[Exercise description]: Print all of the data exactly, with no line missing.

[Dataset entries]:
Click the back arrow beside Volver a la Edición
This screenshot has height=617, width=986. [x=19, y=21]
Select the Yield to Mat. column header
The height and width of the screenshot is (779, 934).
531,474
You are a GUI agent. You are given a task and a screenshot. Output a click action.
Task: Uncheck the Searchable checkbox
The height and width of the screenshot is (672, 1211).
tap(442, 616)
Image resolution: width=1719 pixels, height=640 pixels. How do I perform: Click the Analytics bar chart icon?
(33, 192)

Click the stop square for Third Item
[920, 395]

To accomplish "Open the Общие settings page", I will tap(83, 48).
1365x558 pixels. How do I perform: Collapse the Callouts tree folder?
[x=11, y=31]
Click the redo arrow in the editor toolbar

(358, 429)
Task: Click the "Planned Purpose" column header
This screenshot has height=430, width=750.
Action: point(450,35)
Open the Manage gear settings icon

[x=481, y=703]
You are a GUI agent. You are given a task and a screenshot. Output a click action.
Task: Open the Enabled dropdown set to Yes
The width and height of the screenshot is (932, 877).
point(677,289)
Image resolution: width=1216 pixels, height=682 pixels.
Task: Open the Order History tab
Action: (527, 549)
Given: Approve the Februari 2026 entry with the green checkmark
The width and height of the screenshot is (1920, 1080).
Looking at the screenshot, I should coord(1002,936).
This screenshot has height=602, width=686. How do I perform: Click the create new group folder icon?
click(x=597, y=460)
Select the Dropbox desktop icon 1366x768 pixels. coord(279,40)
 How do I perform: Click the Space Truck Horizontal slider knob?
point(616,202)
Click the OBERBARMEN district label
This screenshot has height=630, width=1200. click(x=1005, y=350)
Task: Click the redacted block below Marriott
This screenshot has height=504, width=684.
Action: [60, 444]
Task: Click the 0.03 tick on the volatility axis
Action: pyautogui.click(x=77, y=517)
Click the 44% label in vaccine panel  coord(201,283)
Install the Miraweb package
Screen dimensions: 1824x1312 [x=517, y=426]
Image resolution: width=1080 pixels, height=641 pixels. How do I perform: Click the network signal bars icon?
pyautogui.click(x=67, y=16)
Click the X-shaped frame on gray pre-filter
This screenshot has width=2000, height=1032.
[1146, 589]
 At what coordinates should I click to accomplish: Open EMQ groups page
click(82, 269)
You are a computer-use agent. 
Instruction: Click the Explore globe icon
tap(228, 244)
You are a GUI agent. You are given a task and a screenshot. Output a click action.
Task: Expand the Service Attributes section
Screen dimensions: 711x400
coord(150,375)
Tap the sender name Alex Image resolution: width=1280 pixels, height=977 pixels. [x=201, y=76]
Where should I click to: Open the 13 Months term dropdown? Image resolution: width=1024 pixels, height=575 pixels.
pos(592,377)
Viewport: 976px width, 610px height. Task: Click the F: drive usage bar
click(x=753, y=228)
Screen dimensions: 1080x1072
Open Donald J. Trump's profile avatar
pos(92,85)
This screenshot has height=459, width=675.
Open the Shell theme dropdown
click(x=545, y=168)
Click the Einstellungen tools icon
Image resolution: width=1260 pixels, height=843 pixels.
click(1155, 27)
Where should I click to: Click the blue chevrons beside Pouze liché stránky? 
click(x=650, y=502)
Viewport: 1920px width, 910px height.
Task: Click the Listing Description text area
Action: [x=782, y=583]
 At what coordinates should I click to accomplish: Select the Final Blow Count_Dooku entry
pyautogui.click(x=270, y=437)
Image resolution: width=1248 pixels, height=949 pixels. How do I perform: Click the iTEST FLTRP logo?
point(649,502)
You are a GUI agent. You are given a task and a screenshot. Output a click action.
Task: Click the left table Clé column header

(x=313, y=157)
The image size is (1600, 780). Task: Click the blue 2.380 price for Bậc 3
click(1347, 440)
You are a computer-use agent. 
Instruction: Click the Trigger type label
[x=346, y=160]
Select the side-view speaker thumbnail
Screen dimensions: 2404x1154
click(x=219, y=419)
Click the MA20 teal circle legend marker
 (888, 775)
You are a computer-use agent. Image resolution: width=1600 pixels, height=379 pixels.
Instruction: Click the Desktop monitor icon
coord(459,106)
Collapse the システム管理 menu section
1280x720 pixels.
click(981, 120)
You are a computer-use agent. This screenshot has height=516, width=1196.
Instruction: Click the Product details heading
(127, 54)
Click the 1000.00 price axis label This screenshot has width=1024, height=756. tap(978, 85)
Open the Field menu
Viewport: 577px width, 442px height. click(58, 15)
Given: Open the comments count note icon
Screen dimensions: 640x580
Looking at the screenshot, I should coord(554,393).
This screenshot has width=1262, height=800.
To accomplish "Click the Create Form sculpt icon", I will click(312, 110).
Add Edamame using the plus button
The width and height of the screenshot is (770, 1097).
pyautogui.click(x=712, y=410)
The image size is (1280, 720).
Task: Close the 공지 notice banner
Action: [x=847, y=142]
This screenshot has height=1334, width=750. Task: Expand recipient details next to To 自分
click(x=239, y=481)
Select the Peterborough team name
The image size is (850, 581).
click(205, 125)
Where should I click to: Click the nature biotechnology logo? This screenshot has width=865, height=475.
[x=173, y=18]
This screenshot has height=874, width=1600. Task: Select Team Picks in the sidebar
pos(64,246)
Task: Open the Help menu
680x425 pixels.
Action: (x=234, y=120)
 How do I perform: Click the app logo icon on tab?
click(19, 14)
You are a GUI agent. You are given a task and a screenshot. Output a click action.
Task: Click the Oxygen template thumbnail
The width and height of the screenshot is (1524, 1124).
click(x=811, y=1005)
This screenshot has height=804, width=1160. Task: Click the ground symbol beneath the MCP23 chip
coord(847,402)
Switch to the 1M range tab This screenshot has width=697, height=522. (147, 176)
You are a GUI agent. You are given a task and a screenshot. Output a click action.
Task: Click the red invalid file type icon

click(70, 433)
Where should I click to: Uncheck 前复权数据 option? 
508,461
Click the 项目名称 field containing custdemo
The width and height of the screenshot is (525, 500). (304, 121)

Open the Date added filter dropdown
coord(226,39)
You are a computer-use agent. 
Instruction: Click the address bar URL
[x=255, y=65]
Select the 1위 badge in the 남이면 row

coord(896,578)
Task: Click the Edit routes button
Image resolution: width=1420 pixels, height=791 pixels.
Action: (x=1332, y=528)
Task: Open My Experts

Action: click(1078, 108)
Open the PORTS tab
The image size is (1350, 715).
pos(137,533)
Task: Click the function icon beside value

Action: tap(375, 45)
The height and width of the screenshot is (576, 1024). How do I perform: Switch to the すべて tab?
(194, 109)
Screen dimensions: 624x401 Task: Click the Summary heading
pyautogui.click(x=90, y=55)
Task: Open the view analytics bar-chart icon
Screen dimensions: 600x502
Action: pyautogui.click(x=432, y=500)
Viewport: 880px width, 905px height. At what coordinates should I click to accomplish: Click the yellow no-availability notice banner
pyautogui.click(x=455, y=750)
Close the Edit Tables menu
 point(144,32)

[Solution for this task]:
Click the back arrow beside Volver a la Edición
This screenshot has height=617, width=986. [x=19, y=21]
Select the Yield to Mat. column header
The height and width of the screenshot is (779, 934).
531,474
You are a GUI agent. You are given a task and a screenshot. Output a click action.
Task: Uncheck the Searchable checkbox
The height and width of the screenshot is (672, 1211).
tap(442, 616)
Image resolution: width=1719 pixels, height=640 pixels. How do I perform: Click the Analytics bar chart icon?
(33, 192)

Click the stop square for Third Item
[920, 395]

To accomplish "Open the Общие settings page", I will tap(83, 48).
1365x558 pixels. How do I perform: Collapse the Callouts tree folder?
[x=11, y=31]
Click the redo arrow in the editor toolbar

(358, 429)
Task: Click the "Planned Purpose" column header
This screenshot has height=430, width=750.
Action: point(450,35)
Open the Manage gear settings icon

[x=481, y=703]
You are a GUI agent. You are given a task and a screenshot. Output a click action.
Task: Open the Enabled dropdown set to Yes
The width and height of the screenshot is (932, 877).
point(677,289)
Image resolution: width=1216 pixels, height=682 pixels.
Task: Open the Order History tab
Action: (527, 549)
Given: Approve the Februari 2026 entry with the green checkmark
The width and height of the screenshot is (1920, 1080).
Looking at the screenshot, I should coord(1002,936).
This screenshot has height=602, width=686. How do I perform: Click the create new group folder icon?
click(x=597, y=460)
Select the Dropbox desktop icon 1366x768 pixels. coord(279,40)
 How do I perform: Click the Space Truck Horizontal slider knob?
point(616,202)
Click the OBERBARMEN district label
This screenshot has height=630, width=1200. click(x=1005, y=350)
Task: Click the redacted block below Marriott
This screenshot has height=504, width=684.
Action: [60, 444]
Task: Click the 0.03 tick on the volatility axis
Action: pyautogui.click(x=77, y=517)
Click the 44% label in vaccine panel  coord(201,283)
Install the Miraweb package
Screen dimensions: 1824x1312 [x=517, y=426]
Image resolution: width=1080 pixels, height=641 pixels. How do I perform: Click the network signal bars icon?
pyautogui.click(x=67, y=16)
Click the X-shaped frame on gray pre-filter
This screenshot has width=2000, height=1032.
[1146, 589]
 At what coordinates should I click to accomplish: Open EMQ groups page
click(82, 269)
You are a computer-use agent. 
Instruction: Click the Explore globe icon
tap(228, 244)
You are a GUI agent. You are given a task and a screenshot. Output a click action.
Task: Expand the Service Attributes section
Screen dimensions: 711x400
coord(150,375)
Tap the sender name Alex Image resolution: width=1280 pixels, height=977 pixels. [x=201, y=76]
Where should I click to: Open the 13 Months term dropdown? Image resolution: width=1024 pixels, height=575 pixels.
pos(592,377)
Viewport: 976px width, 610px height. Task: Click the F: drive usage bar
click(x=753, y=228)
Screen dimensions: 1080x1072
Open Donald J. Trump's profile avatar
pos(92,85)
This screenshot has height=459, width=675.
Open the Shell theme dropdown
click(x=545, y=168)
Click the Einstellungen tools icon
Image resolution: width=1260 pixels, height=843 pixels.
click(1155, 27)
Where should I click to: Click the blue chevrons beside Pouze liché stránky? 
click(x=650, y=502)
Viewport: 1920px width, 910px height.
Task: Click the Listing Description text area
Action: [x=782, y=583]
 At what coordinates should I click to accomplish: Select the Final Blow Count_Dooku entry
pyautogui.click(x=270, y=437)
Image resolution: width=1248 pixels, height=949 pixels. How do I perform: Click the iTEST FLTRP logo?
point(649,502)
You are a GUI agent. You are given a task and a screenshot. Output a click action.
Task: Click the left table Clé column header

(x=313, y=157)
The image size is (1600, 780). Task: Click the blue 2.380 price for Bậc 3
click(1347, 440)
You are a computer-use agent. 
Instruction: Click the Trigger type label
[x=346, y=160]
Select the side-view speaker thumbnail
Screen dimensions: 2404x1154
click(x=219, y=419)
Click the MA20 teal circle legend marker
 (888, 775)
You are a computer-use agent. Image resolution: width=1600 pixels, height=379 pixels.
Instruction: Click the Desktop monitor icon
coord(459,106)
Collapse the システム管理 menu section
1280x720 pixels.
click(981, 120)
You are a computer-use agent. This screenshot has height=516, width=1196.
Instruction: Click the Product details heading
(127, 54)
Click the 1000.00 price axis label This screenshot has width=1024, height=756. tap(978, 85)
Open the Field menu
Viewport: 577px width, 442px height. click(58, 15)
Given: Open the comments count note icon
Screen dimensions: 640x580
Looking at the screenshot, I should coord(554,393).
This screenshot has width=1262, height=800.
To accomplish "Click the Create Form sculpt icon", I will click(312, 110).
Add Edamame using the plus button
The width and height of the screenshot is (770, 1097).
pyautogui.click(x=712, y=410)
The image size is (1280, 720).
Task: Close the 공지 notice banner
Action: [x=847, y=142]
This screenshot has height=1334, width=750. Task: Expand recipient details next to To 自分
click(x=239, y=481)
Select the Peterborough team name
The image size is (850, 581).
click(205, 125)
Where should I click to: Click the nature biotechnology logo? This screenshot has width=865, height=475.
[x=173, y=18]
This screenshot has height=874, width=1600. Task: Select Team Picks in the sidebar
pos(64,246)
Task: Open the Help menu
680x425 pixels.
Action: (x=234, y=120)
 How do I perform: Click the app logo icon on tab?
click(19, 14)
You are a GUI agent. You are given a task and a screenshot. Output a click action.
Task: Click the Oxygen template thumbnail
The width and height of the screenshot is (1524, 1124).
click(x=811, y=1005)
This screenshot has height=804, width=1160. Task: Click the ground symbol beneath the MCP23 chip
coord(847,402)
Switch to the 1M range tab This screenshot has width=697, height=522. (147, 176)
You are a GUI agent. You are given a task and a screenshot. Output a click action.
Task: Click the red invalid file type icon

click(70, 433)
Where should I click to: Uncheck 前复权数据 option? 
508,461
Click the 项目名称 field containing custdemo
The width and height of the screenshot is (525, 500). (304, 121)

Open the Date added filter dropdown
coord(226,39)
You are a computer-use agent. 
Instruction: Click the address bar URL
[x=255, y=65]
Select the 1위 badge in the 남이면 row

coord(896,578)
Task: Click the Edit routes button
Image resolution: width=1420 pixels, height=791 pixels.
Action: (x=1332, y=528)
Task: Open My Experts

Action: click(1078, 108)
Open the PORTS tab
The image size is (1350, 715).
pos(137,533)
Task: Click the function icon beside value

Action: tap(375, 45)
The height and width of the screenshot is (576, 1024). How do I perform: Switch to the すべて tab?
(194, 109)
Screen dimensions: 624x401 Task: Click the Summary heading
pyautogui.click(x=90, y=55)
Task: Open the view analytics bar-chart icon
Screen dimensions: 600x502
Action: pyautogui.click(x=432, y=500)
Viewport: 880px width, 905px height. At what coordinates should I click to accomplish: Click the yellow no-availability notice banner
pyautogui.click(x=455, y=750)
Close the Edit Tables menu
 point(144,32)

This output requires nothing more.